[Collected data entries]
··········
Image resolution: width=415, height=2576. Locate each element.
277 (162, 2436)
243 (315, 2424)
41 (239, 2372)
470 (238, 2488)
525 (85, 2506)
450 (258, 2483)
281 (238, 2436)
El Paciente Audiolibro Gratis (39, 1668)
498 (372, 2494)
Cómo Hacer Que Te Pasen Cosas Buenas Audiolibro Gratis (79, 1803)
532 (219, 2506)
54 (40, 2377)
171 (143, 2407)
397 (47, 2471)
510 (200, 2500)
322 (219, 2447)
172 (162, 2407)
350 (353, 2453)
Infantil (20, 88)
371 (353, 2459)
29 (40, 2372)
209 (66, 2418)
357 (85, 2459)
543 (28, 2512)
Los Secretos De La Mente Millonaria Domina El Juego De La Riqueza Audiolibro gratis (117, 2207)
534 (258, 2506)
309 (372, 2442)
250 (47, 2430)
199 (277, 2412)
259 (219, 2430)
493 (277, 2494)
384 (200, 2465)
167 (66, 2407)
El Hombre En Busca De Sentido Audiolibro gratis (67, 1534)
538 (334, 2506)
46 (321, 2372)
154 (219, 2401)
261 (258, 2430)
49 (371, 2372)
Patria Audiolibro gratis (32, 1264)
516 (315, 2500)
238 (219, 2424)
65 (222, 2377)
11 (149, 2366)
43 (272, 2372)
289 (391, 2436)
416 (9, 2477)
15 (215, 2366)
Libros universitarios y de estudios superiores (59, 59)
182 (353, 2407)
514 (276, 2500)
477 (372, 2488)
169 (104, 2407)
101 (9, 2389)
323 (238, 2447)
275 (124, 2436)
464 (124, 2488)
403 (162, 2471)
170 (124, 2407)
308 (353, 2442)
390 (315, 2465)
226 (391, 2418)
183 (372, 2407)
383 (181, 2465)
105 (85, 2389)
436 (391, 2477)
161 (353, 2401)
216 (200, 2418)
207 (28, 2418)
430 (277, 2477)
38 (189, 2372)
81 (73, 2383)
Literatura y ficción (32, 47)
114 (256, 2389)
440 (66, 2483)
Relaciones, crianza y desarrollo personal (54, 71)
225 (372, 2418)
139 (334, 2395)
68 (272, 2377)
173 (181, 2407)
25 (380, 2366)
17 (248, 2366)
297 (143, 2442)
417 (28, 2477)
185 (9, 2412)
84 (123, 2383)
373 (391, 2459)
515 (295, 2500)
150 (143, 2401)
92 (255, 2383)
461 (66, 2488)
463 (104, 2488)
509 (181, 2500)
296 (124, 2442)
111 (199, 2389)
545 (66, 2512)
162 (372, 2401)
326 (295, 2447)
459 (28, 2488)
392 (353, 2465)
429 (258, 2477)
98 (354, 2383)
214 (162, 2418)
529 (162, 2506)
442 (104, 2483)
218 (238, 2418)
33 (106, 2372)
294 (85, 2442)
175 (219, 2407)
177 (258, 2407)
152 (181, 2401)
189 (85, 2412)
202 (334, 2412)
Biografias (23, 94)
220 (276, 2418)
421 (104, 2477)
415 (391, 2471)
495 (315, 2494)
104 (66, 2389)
··········
* _YOUR OBJECTIVE_
All the records, as written, must be given again.

* _EXERCISE SOLUTION_
Image resolution: width=415, height=2576. Locate each element.
277 (162, 2436)
243 (315, 2424)
41 (239, 2372)
470 (238, 2488)
525 (85, 2506)
450 (258, 2483)
281 (238, 2436)
El Paciente Audiolibro Gratis (39, 1668)
498 (372, 2494)
Cómo Hacer Que Te Pasen Cosas Buenas Audiolibro Gratis (79, 1803)
532 (219, 2506)
54 (40, 2377)
171 (143, 2407)
397 (47, 2471)
510 (200, 2500)
322 (219, 2447)
172 (162, 2407)
350 (353, 2453)
Infantil (20, 88)
371 (353, 2459)
29 (40, 2372)
209 (66, 2418)
357 (85, 2459)
543 (28, 2512)
Los Secretos De La Mente Millonaria Domina El Juego De La Riqueza Audiolibro gratis (117, 2207)
534 (258, 2506)
309 (372, 2442)
250 (47, 2430)
199 (277, 2412)
259 (219, 2430)
493 (277, 2494)
384 (200, 2465)
167 (66, 2407)
El Hombre En Busca De Sentido Audiolibro gratis (67, 1534)
538 (334, 2506)
46 (321, 2372)
154 (219, 2401)
261 (258, 2430)
49 (371, 2372)
Patria Audiolibro gratis (32, 1264)
516 (315, 2500)
238 (219, 2424)
65 (222, 2377)
11 (149, 2366)
43 (272, 2372)
289 (391, 2436)
416 (9, 2477)
15 (215, 2366)
Libros universitarios y de estudios superiores (59, 59)
182 (353, 2407)
514 (276, 2500)
477 (372, 2488)
169 (104, 2407)
101 (9, 2389)
323 (238, 2447)
275 (124, 2436)
464 (124, 2488)
403 (162, 2471)
170 (124, 2407)
308 (353, 2442)
390 (315, 2465)
226 (391, 2418)
183 (372, 2407)
383 (181, 2465)
105 (85, 2389)
436 (391, 2477)
161 (353, 2401)
216 (200, 2418)
207 (28, 2418)
430 (277, 2477)
38 (189, 2372)
81 (73, 2383)
Literatura y ficción (32, 47)
114 (256, 2389)
440 (66, 2483)
Relaciones, crianza y desarrollo personal (54, 71)
225 (372, 2418)
139 (334, 2395)
68 (272, 2377)
173 (181, 2407)
25 (380, 2366)
17 (248, 2366)
297 (143, 2442)
417 (28, 2477)
185 (9, 2412)
84 (123, 2383)
373 (391, 2459)
515 (295, 2500)
150 (143, 2401)
92 (255, 2383)
461 (66, 2488)
463 (104, 2488)
509 (181, 2500)
296 (124, 2442)
111 (199, 2389)
545 (66, 2512)
162 (372, 2401)
326 (295, 2447)
459 (28, 2488)
392 (353, 2465)
429 (258, 2477)
98 (354, 2383)
214 (162, 2418)
529 (162, 2506)
442 (104, 2483)
218 (238, 2418)
33 (106, 2372)
294 (85, 2442)
175 (219, 2407)
177 (258, 2407)
152 (181, 2401)
189 (85, 2412)
202 (334, 2412)
Biografias (23, 94)
220 (276, 2418)
421 (104, 2477)
415 (391, 2471)
495 (315, 2494)
104 (66, 2389)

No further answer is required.